25 thoughts on “So Much For Peak Oil”

  1. But it’s not about ideology. It’s not. It’s not. It’s not. [Jumping up and down stamping both feet.]

    In a sane world we’d all be extras in a Frankenstein movie… pitchfork and torches… or tar and feathers… but these ‘green’ politicians would definitely be run out of town.

    That we don’t speaks volumes about the ratio of useful idiots who rather than being ashamed are always in-your-face. Only during the days immediately after 9-11 were they quiet.

    1. In a sane world we’d all be extras in a Frankenstein movie… pitchfork and torches… or tar and feathers… but these ‘green’ politicians would definitely be run out of town.

      So what has been preventing you from organizing a lynch mob?

  2. Um Rand, oil shale is not shale oil.

    Shale oil is sweet light crude that comes from fracking, largely in the North Dakota Bakken formation. This is the stuff over which oil man Harold Hamm got “face time” with Barack Obama, telling the president how important this resource is, to which Mr. Obama brushed him off, saying “Oil has only a few years left; Secretary Chu tells me that with advances in battery technology, we will have a practical electric car.”

    Yes, stamp your feet about Mr. Obama and Dr. Chu without a clue, but the discussion was shale oil.

    Oil shale is that rock that they have a lot of in the Green River formation, and yes, there is a lot of it, but there are genuine environmental concerns regarding its exploitation, not this namby-pamby, “Ooooh, nooo! Fracking! I can set fire to my water faucet!”

    Oil shale was the stuff that Jimmy Carter was going after with the Synthetic Fuel Corporation, which proved to be the moral equivalent of wind power once Mr. Reagan deregulated oil prices.

    C’mon people, say it with me, shale oil is not oil shale. Shale oil is not oil shale . . .

    1. Very true, but is “shale oil” actually “oil shale” in Spanish or French, and vice versa? 😀

      We need a new word like “kerogenitic shale” to describe oil shale. In my comment below I called shale oil “conventional oil released by fracking.”

    2. There is a reason why oil shale has the adjective “oil” as part of its name. As Rand notes, the economics are glossed over but there is shale oil in them thar oil shales.
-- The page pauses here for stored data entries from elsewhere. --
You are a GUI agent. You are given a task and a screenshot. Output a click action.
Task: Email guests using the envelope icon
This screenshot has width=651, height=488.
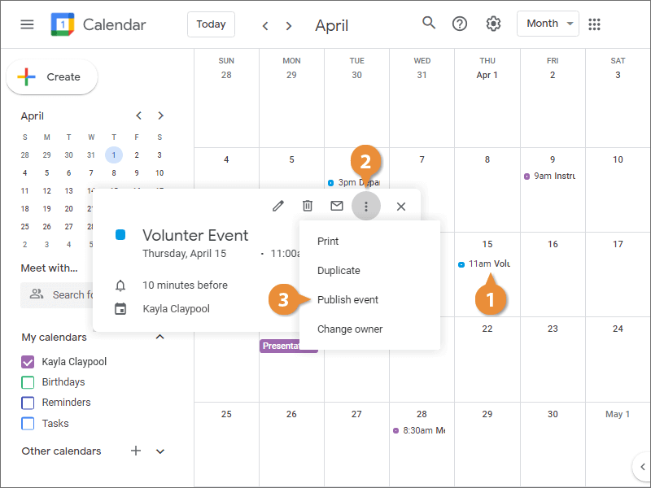[x=337, y=207]
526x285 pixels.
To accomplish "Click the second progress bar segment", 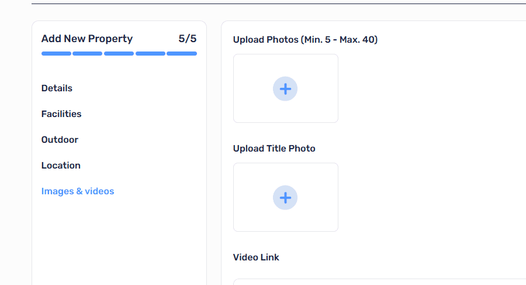I will click(87, 53).
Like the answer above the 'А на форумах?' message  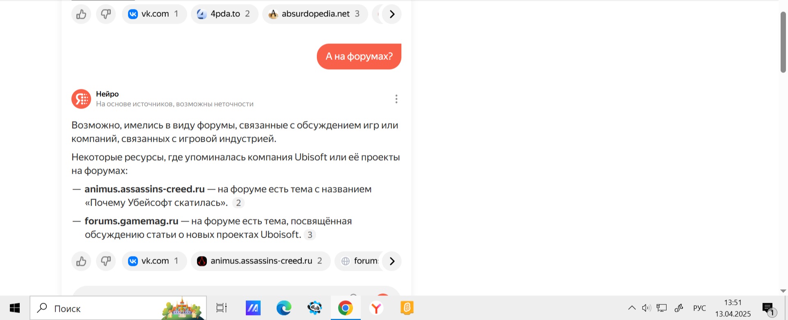pos(81,14)
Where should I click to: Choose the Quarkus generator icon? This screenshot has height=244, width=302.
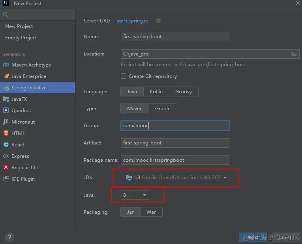pos(6,111)
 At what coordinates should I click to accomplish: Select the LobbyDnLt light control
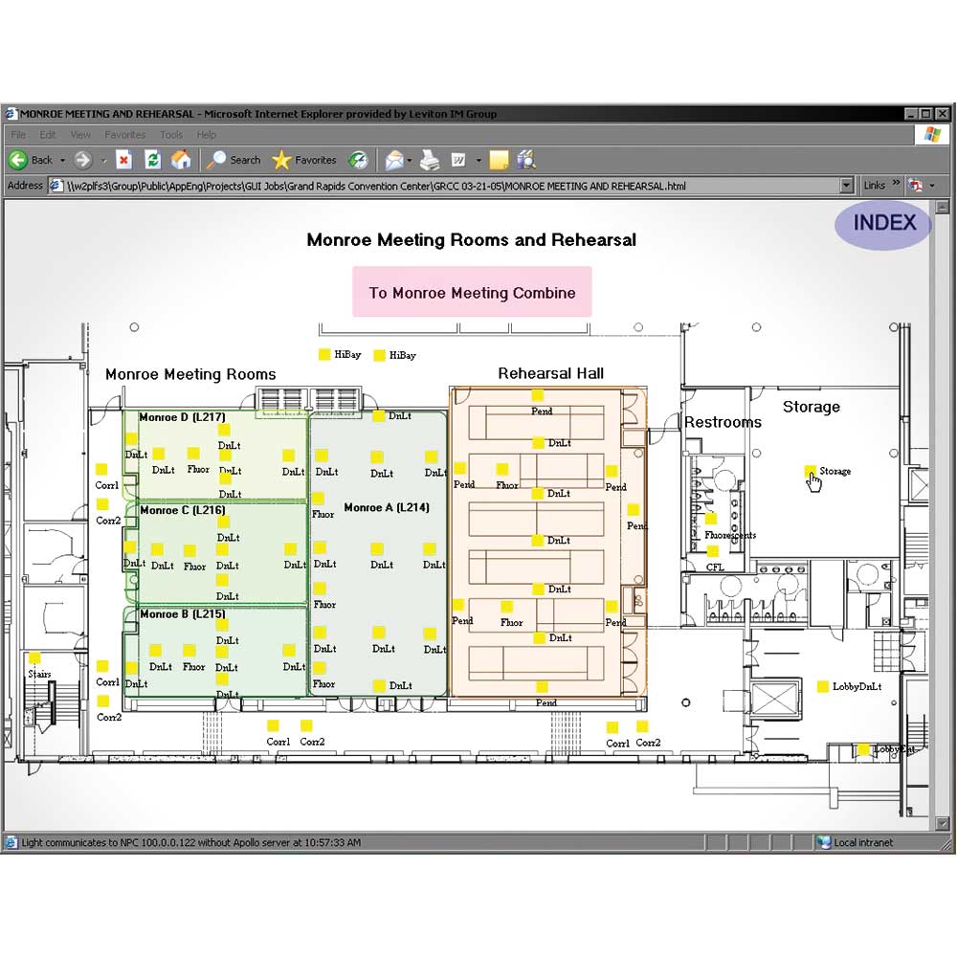click(x=821, y=686)
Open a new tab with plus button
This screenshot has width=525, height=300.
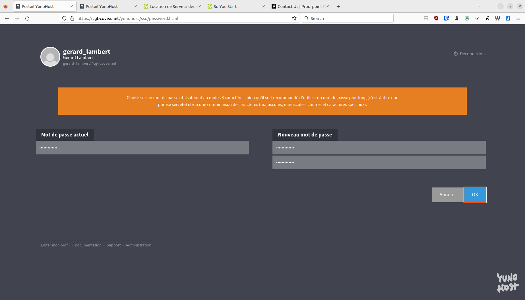338,6
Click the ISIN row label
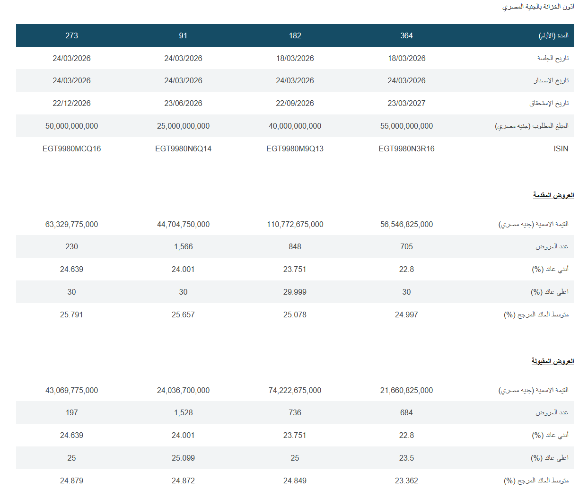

    3. Well, the difference is that shale oil is like shale saturated with corn oil, where you just crack the rocks and let the oil flow out, but oil shell is like shale filled with lard. It either has to be heated to get the lard to melt or the lard has to be chemically altered to a lighter weight unsaturated fat so it becomes liquid.

  3. Tar sands and shale oil become commercially viable at a lower price point than wind and solar, as does coal to liquids. Their implementation might be slowed by the massive expansion of fracking for conventional oil and natural gas, however, which are even cheaper. At present fracking is almost exclusively being tried in the US and Canada, and when it goes global there will be downward pressure on oil prices.

  4. I’ve lost track of the stats, but as of 2006 recovery of oil from oil shale in Colorado would have been economical at $100/bbl. We were no where near that level in 2006, and haven’t spent much time above that level…not long enough to spur development. But when the time comes, it will be done. Oh yes, it will be done.

    1. Actually George, the Shell ‘Ice Wall’ In-situ recover method is supposedly economical at around $40 per barrel and you don’t have to strip-mine and retort to get it out so the environmental impacts are very minimal.

      1. Leave it to the Dutch to come up with a dyke. A kid with hammer… 😀

        I’d forgotten how low their cost on that method was, but they do face some EPA and environmentalist roadblocks since there’s a risk some oil in the rocks could end up in somebody’s gas tank, which would be a catastrophe. O_o

  5. My personal pet peeve when it comes to Peak Oil is the counter-argument that it doesn’t conform with the price system. This inevitably results in amateur (or even professional) economists talking down to Peak Oil believers and tarring them as economic illiterates. Now, considering that most Peak Oil believers are economic illiterates, this might appear harmless, but the fact is that it is entirely possible to believe in both Peak Oil and free markets.

    How? Easy.. oil isn’t sold on a free market. If there’s one commodity that is more subsidized, monopolized, or outright nationalized in the world, I’m not aware of it. Even coffee doesn’t come close. When I first heard about Peak Oil, I thought it was an argument for reduced government intervention. “Let the free market function and we’ll never run out of oil” is how I saw it.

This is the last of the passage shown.